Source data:
====
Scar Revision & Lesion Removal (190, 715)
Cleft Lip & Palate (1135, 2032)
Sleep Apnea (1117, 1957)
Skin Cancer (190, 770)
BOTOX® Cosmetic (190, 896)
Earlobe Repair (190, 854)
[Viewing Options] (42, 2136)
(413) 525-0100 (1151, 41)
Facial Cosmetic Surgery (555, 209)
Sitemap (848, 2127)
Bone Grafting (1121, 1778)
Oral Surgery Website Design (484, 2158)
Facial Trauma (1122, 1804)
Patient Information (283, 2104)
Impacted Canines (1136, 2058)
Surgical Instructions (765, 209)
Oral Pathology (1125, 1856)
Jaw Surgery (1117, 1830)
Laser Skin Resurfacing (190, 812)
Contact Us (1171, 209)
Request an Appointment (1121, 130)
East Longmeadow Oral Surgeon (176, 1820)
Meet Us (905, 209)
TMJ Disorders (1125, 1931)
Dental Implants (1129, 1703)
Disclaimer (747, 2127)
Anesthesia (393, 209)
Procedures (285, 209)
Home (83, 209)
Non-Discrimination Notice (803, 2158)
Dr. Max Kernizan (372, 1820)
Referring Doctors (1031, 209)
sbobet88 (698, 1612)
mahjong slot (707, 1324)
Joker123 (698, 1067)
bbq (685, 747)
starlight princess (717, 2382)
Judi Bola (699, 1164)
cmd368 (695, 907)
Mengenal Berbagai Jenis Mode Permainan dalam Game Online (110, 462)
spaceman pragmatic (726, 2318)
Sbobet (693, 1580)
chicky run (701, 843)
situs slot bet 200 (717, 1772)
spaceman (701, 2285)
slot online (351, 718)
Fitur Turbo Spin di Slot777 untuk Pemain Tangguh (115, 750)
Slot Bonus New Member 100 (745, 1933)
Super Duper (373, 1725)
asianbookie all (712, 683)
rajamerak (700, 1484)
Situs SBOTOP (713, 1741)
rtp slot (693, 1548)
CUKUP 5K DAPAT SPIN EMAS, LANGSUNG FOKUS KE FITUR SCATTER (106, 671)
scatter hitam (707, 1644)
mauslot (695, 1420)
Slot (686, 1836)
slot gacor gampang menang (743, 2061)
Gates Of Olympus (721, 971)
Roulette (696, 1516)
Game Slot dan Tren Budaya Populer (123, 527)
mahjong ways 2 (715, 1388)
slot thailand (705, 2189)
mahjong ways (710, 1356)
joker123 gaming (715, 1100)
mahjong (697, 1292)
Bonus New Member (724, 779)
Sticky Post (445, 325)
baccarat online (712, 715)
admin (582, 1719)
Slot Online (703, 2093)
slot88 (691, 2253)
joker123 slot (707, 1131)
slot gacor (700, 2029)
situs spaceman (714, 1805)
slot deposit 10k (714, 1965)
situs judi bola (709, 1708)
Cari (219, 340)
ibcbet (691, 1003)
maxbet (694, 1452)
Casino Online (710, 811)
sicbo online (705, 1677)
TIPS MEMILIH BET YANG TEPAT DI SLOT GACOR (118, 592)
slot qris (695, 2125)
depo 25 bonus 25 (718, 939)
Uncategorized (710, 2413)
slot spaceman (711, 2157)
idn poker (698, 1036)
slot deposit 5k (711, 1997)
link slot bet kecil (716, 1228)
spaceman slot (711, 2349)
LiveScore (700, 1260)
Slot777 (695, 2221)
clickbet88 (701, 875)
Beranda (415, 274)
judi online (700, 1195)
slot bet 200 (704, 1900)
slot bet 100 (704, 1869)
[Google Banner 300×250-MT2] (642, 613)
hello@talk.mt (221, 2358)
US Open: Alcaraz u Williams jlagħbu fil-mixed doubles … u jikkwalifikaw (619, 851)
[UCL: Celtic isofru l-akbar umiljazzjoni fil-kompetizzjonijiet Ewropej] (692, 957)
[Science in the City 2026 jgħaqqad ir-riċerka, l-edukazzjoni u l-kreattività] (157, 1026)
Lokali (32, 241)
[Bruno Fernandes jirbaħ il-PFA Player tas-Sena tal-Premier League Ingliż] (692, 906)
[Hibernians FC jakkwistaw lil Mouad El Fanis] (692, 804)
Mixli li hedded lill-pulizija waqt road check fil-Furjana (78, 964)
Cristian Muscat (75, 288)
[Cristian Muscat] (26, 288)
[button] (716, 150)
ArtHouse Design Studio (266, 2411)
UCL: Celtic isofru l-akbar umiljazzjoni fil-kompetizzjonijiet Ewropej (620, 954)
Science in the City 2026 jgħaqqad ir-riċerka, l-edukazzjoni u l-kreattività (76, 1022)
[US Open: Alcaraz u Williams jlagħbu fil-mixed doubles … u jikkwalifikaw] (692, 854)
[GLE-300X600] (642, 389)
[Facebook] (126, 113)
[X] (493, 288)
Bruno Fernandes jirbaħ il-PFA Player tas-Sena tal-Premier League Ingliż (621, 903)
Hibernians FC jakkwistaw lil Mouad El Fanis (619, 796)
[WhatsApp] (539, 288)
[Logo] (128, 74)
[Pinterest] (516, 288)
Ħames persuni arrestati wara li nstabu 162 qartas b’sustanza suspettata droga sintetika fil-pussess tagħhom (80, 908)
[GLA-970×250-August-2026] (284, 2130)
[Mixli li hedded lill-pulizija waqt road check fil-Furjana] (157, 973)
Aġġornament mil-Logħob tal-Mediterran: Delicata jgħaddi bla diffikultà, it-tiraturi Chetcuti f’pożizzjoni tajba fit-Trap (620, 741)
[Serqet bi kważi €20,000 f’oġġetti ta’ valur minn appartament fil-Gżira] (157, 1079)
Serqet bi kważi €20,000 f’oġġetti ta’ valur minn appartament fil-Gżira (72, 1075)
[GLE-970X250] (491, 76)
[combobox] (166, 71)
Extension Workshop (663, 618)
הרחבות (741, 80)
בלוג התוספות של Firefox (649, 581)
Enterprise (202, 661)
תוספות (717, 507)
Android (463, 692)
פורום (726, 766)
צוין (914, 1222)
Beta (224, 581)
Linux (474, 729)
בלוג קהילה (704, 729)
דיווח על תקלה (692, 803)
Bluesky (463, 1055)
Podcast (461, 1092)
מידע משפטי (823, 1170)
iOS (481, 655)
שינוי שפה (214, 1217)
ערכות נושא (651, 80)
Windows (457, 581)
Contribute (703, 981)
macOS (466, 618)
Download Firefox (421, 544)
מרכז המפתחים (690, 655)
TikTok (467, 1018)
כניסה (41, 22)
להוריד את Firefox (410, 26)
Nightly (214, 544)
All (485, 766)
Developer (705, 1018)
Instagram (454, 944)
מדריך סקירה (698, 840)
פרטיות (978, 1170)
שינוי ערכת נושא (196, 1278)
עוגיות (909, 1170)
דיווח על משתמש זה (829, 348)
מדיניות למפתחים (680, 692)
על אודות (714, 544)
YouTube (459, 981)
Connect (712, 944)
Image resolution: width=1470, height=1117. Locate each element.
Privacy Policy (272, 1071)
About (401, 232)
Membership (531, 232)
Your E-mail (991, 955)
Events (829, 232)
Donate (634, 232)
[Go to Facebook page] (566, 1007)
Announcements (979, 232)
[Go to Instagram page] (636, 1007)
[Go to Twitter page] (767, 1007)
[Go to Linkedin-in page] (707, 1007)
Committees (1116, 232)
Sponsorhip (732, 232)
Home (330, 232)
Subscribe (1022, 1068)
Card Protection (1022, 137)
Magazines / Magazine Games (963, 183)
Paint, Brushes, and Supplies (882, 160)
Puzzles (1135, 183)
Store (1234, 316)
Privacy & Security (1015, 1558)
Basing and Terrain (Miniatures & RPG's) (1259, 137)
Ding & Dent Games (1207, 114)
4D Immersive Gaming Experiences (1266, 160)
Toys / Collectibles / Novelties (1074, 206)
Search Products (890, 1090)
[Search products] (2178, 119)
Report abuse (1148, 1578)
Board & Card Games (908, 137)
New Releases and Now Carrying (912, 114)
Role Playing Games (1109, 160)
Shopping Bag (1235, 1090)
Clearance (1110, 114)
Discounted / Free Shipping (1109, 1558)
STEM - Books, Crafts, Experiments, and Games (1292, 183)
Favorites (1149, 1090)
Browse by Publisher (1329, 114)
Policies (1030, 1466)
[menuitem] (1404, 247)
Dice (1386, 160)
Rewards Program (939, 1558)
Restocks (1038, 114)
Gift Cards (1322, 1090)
====
_EXERCISE DETAILS_
Write out exactly the lines above from the line with "Slot Online (703, 2093)" through the line with "jikkwalifikaw (619, 851)", both of them included, and leave out all other lines.

_EXERCISE SOLUTION_
Slot Online (703, 2093)
slot88 (691, 2253)
joker123 slot (707, 1131)
slot gacor (700, 2029)
situs spaceman (714, 1805)
slot deposit 10k (714, 1965)
situs judi bola (709, 1708)
Cari (219, 340)
ibcbet (691, 1003)
maxbet (694, 1452)
Casino Online (710, 811)
sicbo online (705, 1677)
TIPS MEMILIH BET YANG TEPAT DI SLOT GACOR (118, 592)
slot qris (695, 2125)
depo 25 bonus 25 (718, 939)
Uncategorized (710, 2413)
slot spaceman (711, 2157)
idn poker (698, 1036)
slot deposit 5k (711, 1997)
link slot bet kecil (716, 1228)
spaceman slot (711, 2349)
LiveScore (700, 1260)
Slot777 (695, 2221)
clickbet88 (701, 875)
Beranda (415, 274)
judi online (700, 1195)
slot bet 200 (704, 1900)
slot bet 100 (704, 1869)
[Google Banner 300×250-MT2] (642, 613)
hello@talk.mt (221, 2358)
US Open: Alcaraz u Williams jlagħbu fil-mixed doubles … u jikkwalifikaw (619, 851)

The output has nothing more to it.